La première hypothèse provient d'une photo que les neveux de Clarence et John ont confié à History Channel lors de la réalisation d'un reportage sur les évadés. Ils racontent même que leur mère avait reçu des cartes de vœux pour Noël de la part des deux frères. On peut voir sur cette photo deux hommes se tenant devant ce qui semble être un tas de terre. La photo n'est pas datée et la qualité plutôt médiocre. Un expert a étudié le cliché et semble convaincu : pour lui les frères Anglin ont bel et bien réussi à survivre et à se reconstruire après ces années de prison.
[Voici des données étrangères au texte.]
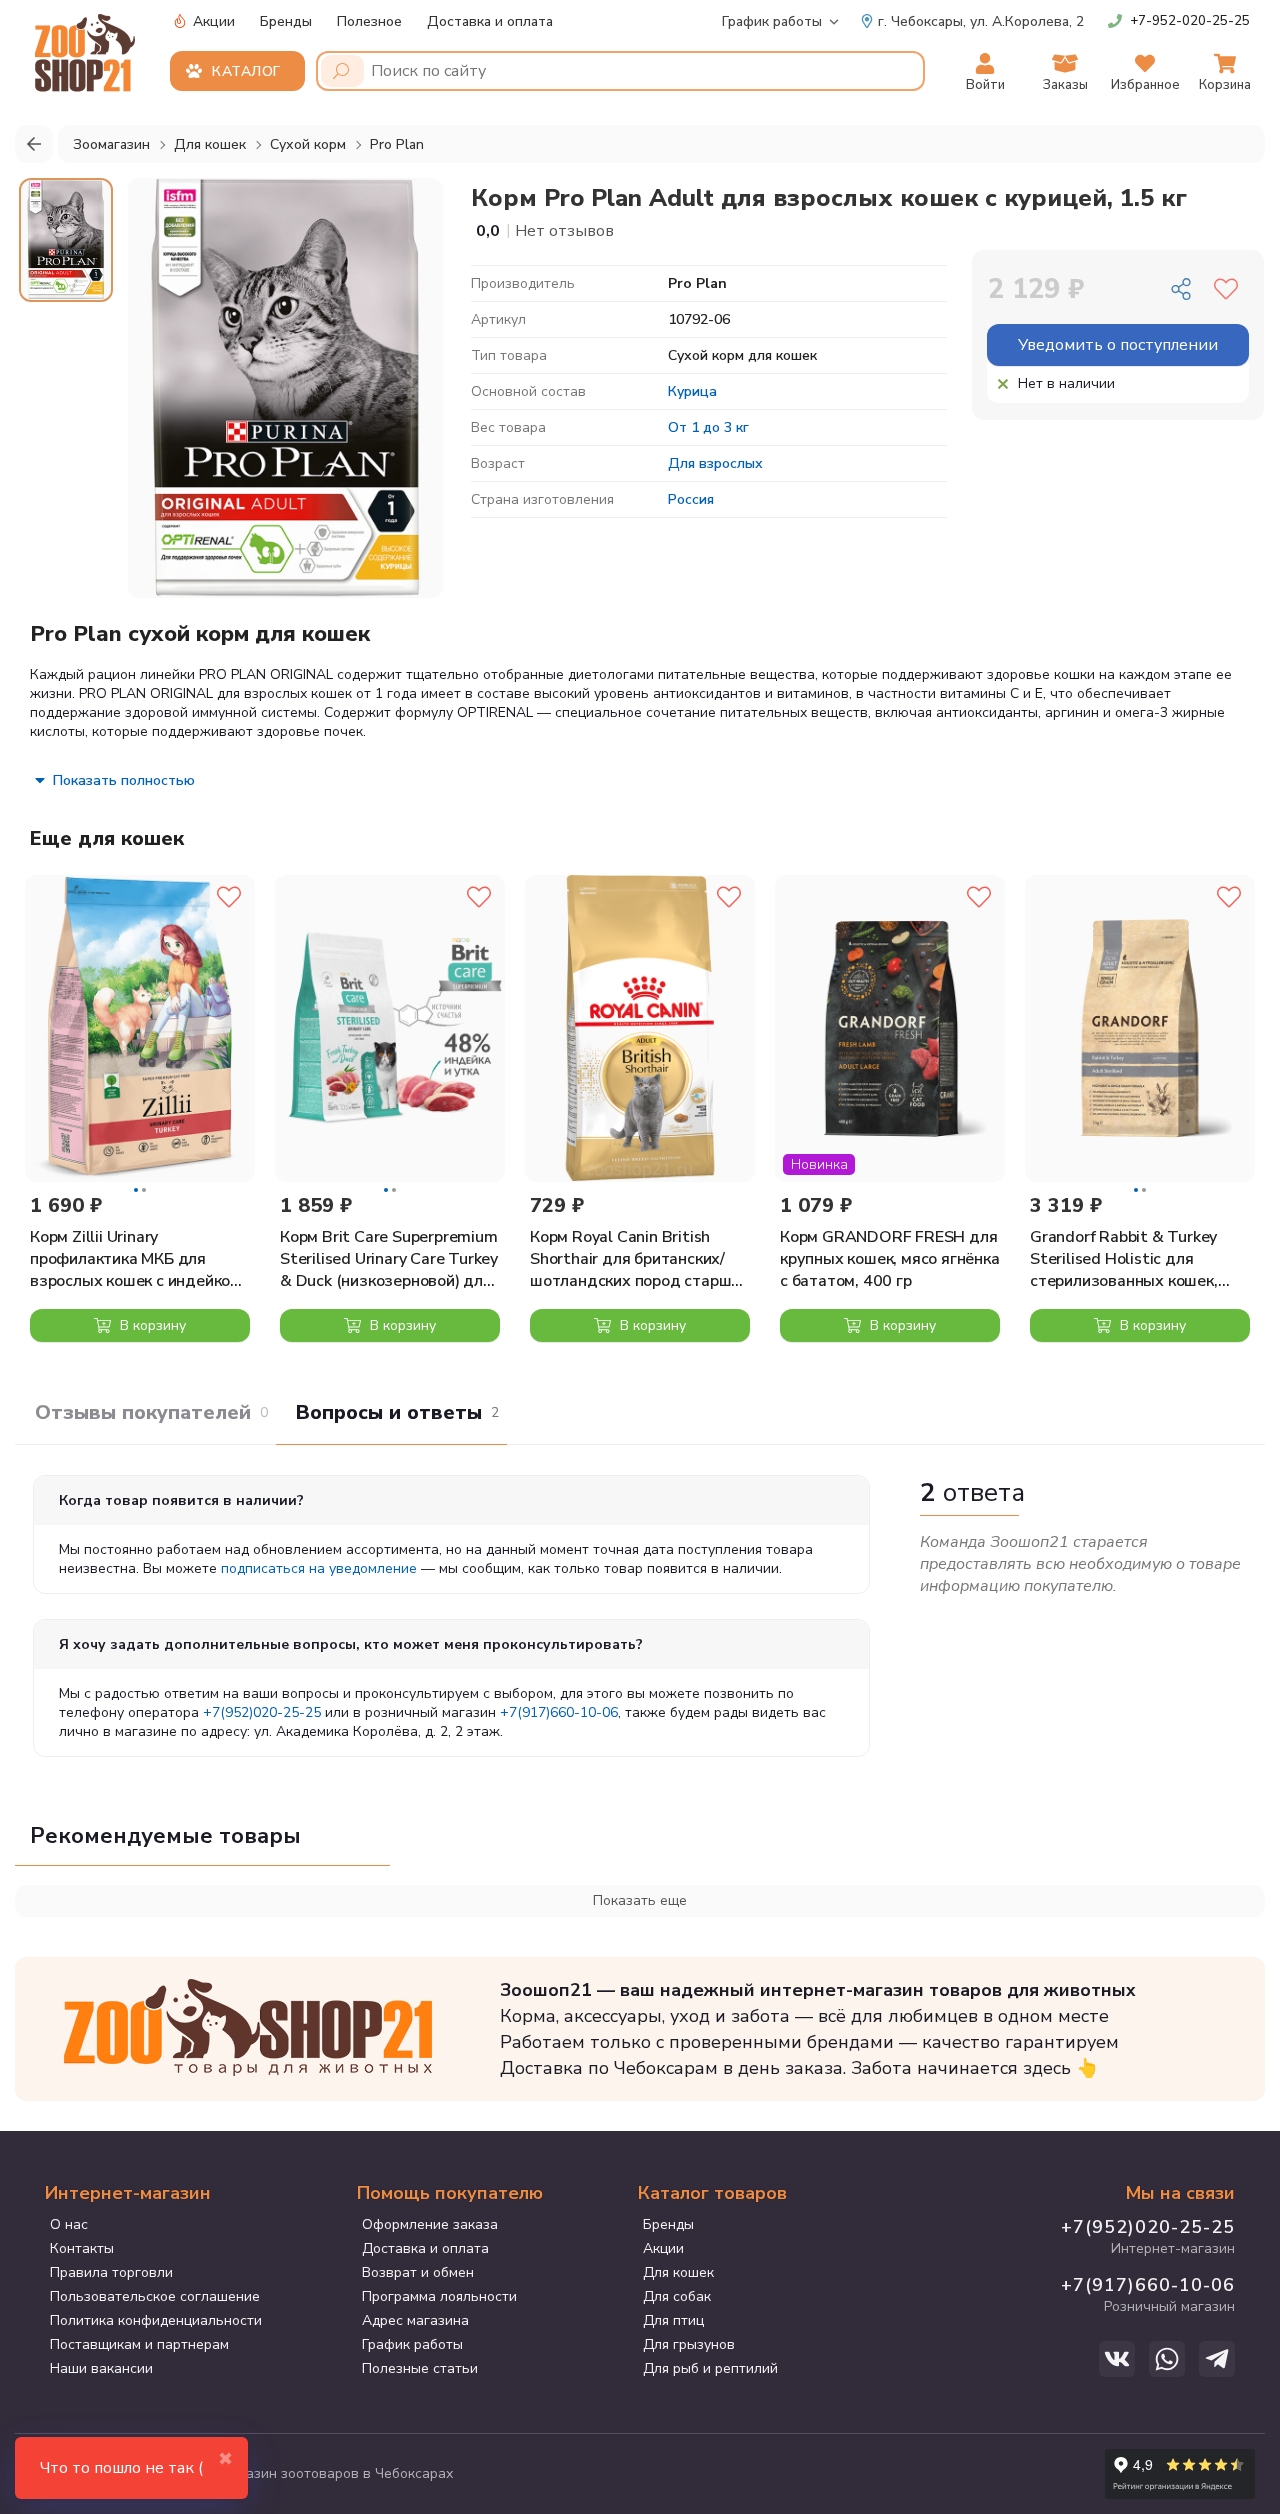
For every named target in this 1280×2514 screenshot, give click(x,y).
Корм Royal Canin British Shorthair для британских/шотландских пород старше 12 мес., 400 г (635, 1259)
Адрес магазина (415, 2320)
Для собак (677, 2296)
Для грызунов (689, 2344)
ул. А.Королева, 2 (981, 21)
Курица (692, 391)
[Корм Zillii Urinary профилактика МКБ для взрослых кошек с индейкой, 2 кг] (140, 1028)
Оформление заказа (430, 2224)
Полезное (369, 21)
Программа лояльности (439, 2296)
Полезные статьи (420, 2368)
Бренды (286, 21)
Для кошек (678, 2272)
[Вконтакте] (1117, 2359)
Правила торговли (111, 2272)
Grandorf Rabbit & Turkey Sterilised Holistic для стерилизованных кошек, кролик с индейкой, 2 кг (1124, 1259)
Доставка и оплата (490, 21)
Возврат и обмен (418, 2272)
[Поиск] (342, 71)
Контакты (82, 2248)
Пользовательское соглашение (155, 2296)
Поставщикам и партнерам (139, 2344)
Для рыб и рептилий (710, 2368)
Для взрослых (715, 463)
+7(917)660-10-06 (559, 1712)
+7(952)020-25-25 (262, 1712)
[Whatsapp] (1167, 2359)
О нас (69, 2224)
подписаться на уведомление (319, 1568)
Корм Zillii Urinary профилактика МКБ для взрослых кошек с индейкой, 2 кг (136, 1259)
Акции (212, 21)
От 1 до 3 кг (708, 427)
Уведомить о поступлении (1118, 345)
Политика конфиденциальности (156, 2320)
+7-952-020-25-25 (1190, 21)
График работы (772, 21)
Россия (691, 499)
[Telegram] (1217, 2359)
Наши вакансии (101, 2368)
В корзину (151, 1325)
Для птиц (673, 2320)
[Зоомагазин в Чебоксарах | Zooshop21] (87, 47)
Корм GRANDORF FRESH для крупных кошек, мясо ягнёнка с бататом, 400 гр (890, 1259)
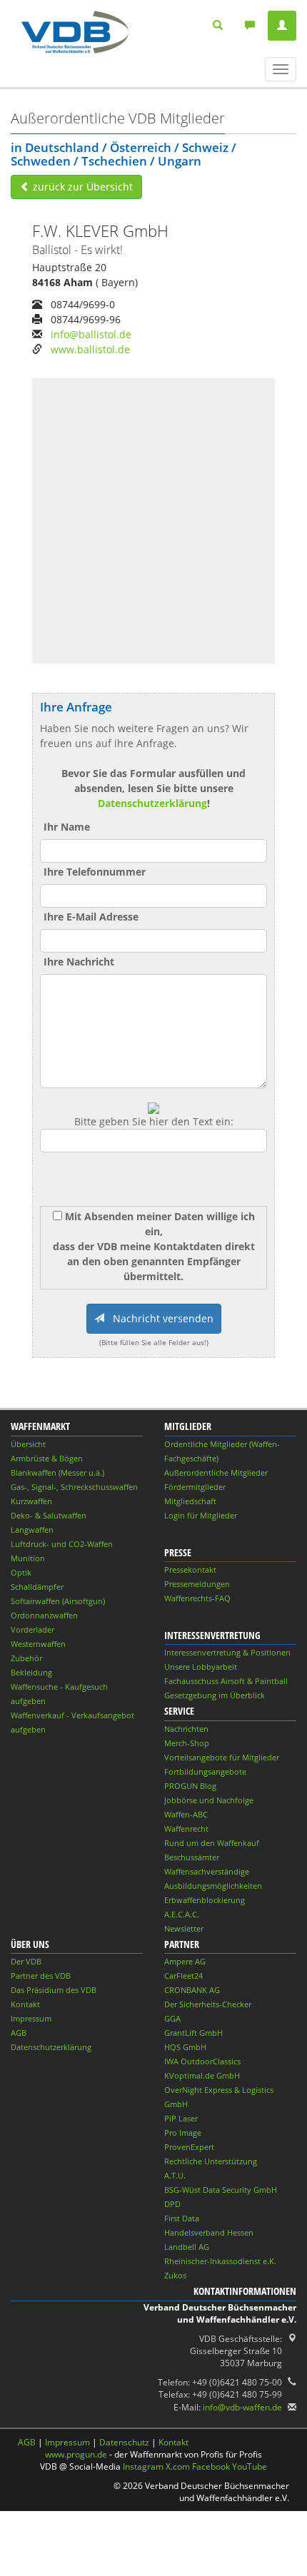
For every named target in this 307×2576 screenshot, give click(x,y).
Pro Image (182, 2132)
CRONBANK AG (192, 1989)
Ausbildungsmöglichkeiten (213, 1885)
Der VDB (26, 1961)
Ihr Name (67, 826)
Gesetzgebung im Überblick (214, 1695)
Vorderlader (32, 1629)
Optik (21, 1572)
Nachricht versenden (158, 1318)
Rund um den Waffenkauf (211, 1842)
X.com (178, 2466)
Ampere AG (185, 1961)
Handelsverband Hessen (208, 2232)
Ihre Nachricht (79, 961)
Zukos (175, 2275)
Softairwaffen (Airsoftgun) (58, 1601)
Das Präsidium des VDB (53, 1989)
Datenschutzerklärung (152, 803)
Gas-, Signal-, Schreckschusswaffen (74, 1486)
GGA (172, 2018)
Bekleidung (31, 1672)
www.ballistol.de (90, 349)
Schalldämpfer (37, 1586)
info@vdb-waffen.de (242, 2407)
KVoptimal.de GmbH (202, 2075)
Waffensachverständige (206, 1871)
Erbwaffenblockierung (204, 1900)
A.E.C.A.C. (181, 1914)
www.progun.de (76, 2454)
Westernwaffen (38, 1643)
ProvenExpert (189, 2146)
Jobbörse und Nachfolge (208, 1800)
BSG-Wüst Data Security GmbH (220, 2189)
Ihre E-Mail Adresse (91, 916)
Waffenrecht (186, 1828)
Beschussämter (191, 1857)
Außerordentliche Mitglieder (216, 1472)
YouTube (249, 2466)
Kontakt (25, 2004)
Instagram (143, 2466)
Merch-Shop (186, 1743)
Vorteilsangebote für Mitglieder (221, 1757)
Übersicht (28, 1444)
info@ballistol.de (91, 334)
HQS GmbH (185, 2047)
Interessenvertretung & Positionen (227, 1652)
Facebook (211, 2466)
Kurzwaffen (31, 1501)
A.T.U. (175, 2175)
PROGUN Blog (190, 1785)
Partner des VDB (41, 1975)
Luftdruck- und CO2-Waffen (62, 1543)
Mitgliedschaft (190, 1501)
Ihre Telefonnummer (95, 871)
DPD (172, 2204)
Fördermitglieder (195, 1486)
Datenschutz (124, 2442)
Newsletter (183, 1928)
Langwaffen (32, 1529)
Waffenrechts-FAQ (197, 1598)
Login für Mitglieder (200, 1515)
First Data (181, 2218)
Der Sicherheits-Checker (207, 2004)
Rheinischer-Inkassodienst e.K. (220, 2261)
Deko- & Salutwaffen (48, 1515)
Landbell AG (186, 2246)
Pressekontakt (190, 1569)
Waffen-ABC (186, 1814)
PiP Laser (181, 2118)
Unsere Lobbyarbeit (200, 1666)
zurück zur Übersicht (81, 186)
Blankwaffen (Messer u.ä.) (57, 1472)
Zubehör (26, 1658)
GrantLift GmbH (193, 2032)
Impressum (31, 2018)
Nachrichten (186, 1728)
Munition (28, 1558)
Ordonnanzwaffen (44, 1615)
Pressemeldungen (197, 1583)
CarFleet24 (183, 1975)
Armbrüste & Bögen (47, 1458)
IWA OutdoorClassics (202, 2061)
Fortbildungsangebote (205, 1771)
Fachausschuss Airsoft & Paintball (226, 1680)
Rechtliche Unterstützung (210, 2161)
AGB (18, 2032)
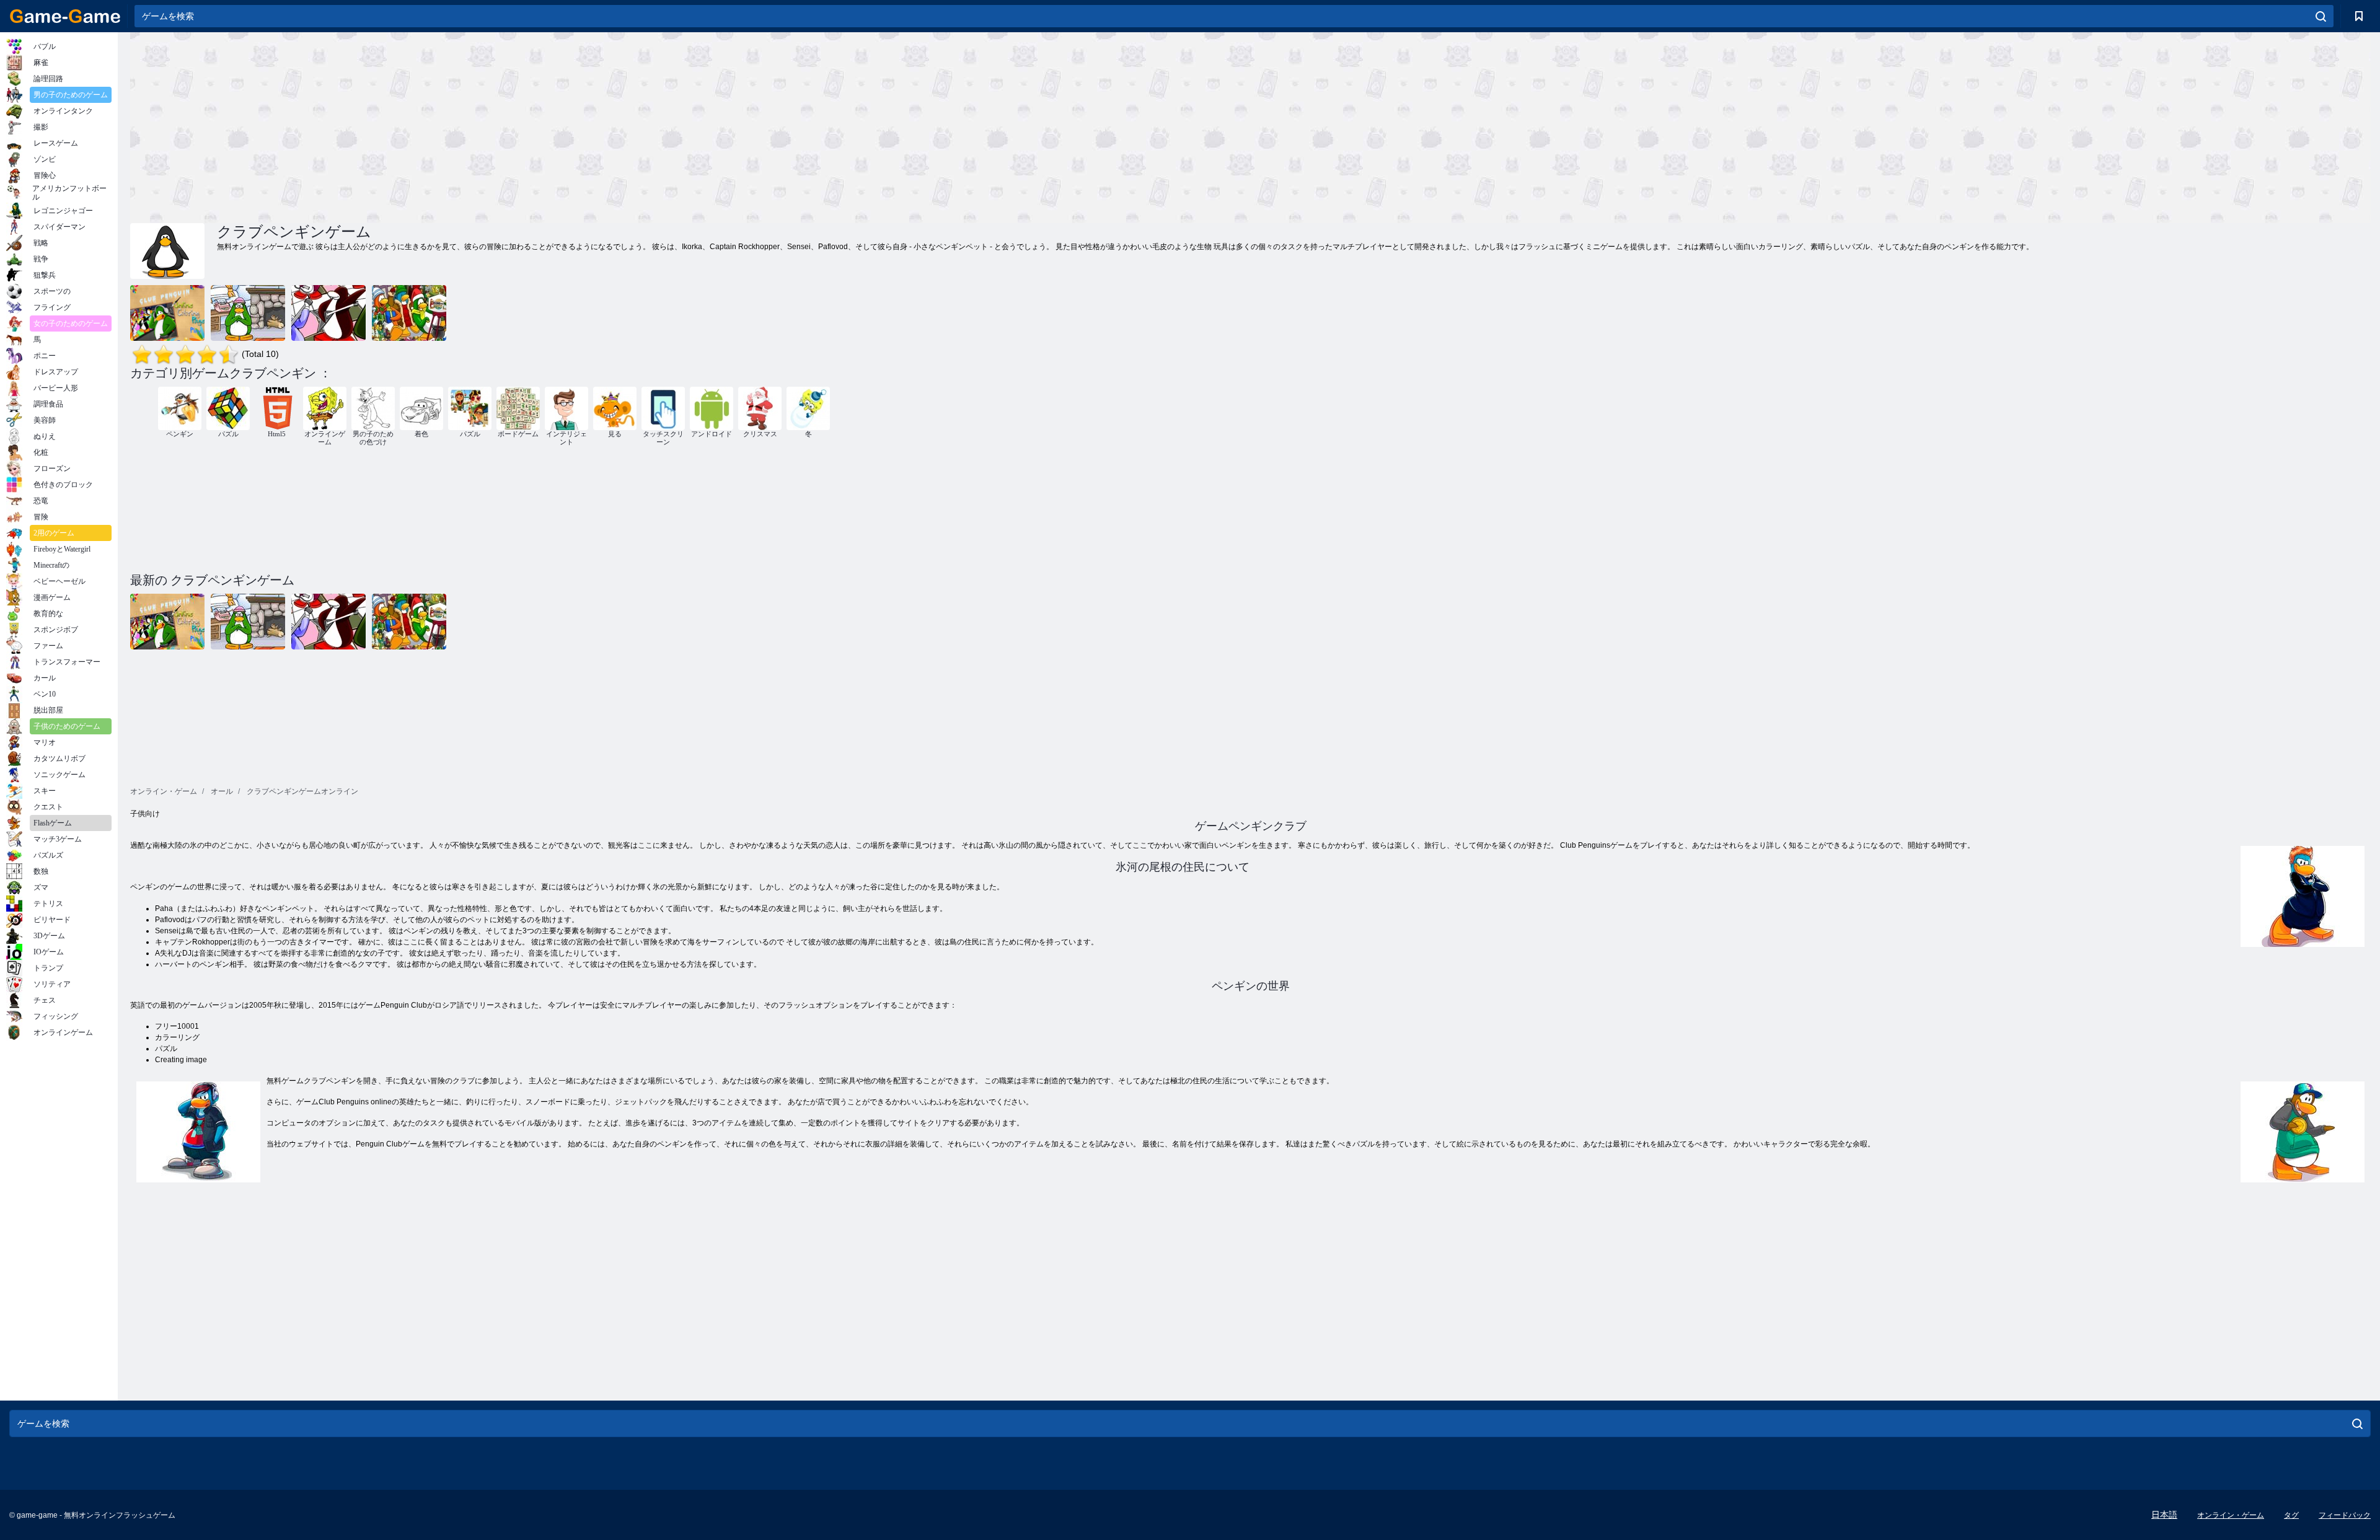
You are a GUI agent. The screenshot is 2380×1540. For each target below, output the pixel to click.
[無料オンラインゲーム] (65, 16)
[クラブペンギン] (328, 313)
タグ (2291, 1515)
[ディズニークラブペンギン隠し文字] (409, 313)
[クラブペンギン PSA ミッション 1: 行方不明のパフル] (248, 313)
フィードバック (2345, 1515)
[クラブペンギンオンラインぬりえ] (167, 313)
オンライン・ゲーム (2230, 1515)
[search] (2320, 16)
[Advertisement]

La seconde hypothèse concerne cette fois-ci une lettre reçue en 2013 par la police. Cette lettre, comme vous allez le voir, est censée être écrite par John Anglin. Dans celle-ci, il explique que ces deux confrères sont morts, et qu'atteint d'un cancer, il souhaiterait recevoir des soins en échange de sa position. La police est sceptique, mais suit tout de même la piste. Des recherches sont menées pendant 5 ans, et dans la semaine du 24 janvier 2018, la lettre est rendue publique. Cependant et malgré les empreintes, la typographie de l'écriture et l'ADN, les recherches n'ont pas été concluantes.



« Mon nom est John Anglin. Je me suis échappé d'Alcatraz en Juin 1962 avec mon frère Clarence et Frank Morris. J'ai 83 ans et je suis en mauvaise forme. J'ai un cancer. Oui nous l'avons fait cette nuit là mais de justesse... »





Depuis janvier 2018, la police a abandonné l'enquête mais le FBI maintient les avis de recherche sans grand espoir. Malgré les études de trajectoire de la traversée de l'île jusqu'au littoral, les empreintes et les nombreuses hypothèses parcourues par le FBI, l'affaire reste à ce jour nonrésolue. Des questions subsistent, puisque les hypothèses concernent principalement les deux frères : qu'est devenu Frank Morris leur équipier ?


Le mystère des évadés d'Alcatraz reste entier. Un film a même été réalisé, racontant l'évasion de Frank Morris, le coéquipier des deux frères. L'évadé d'Alcatraz a été réalisé en 1979 à partir d'un livre écrit par J. Campbell Bruce. Alcatraz a fermé ses portes peu de temps après l'évasion des trois hommes en 1963 et est devenu un lieu touristique.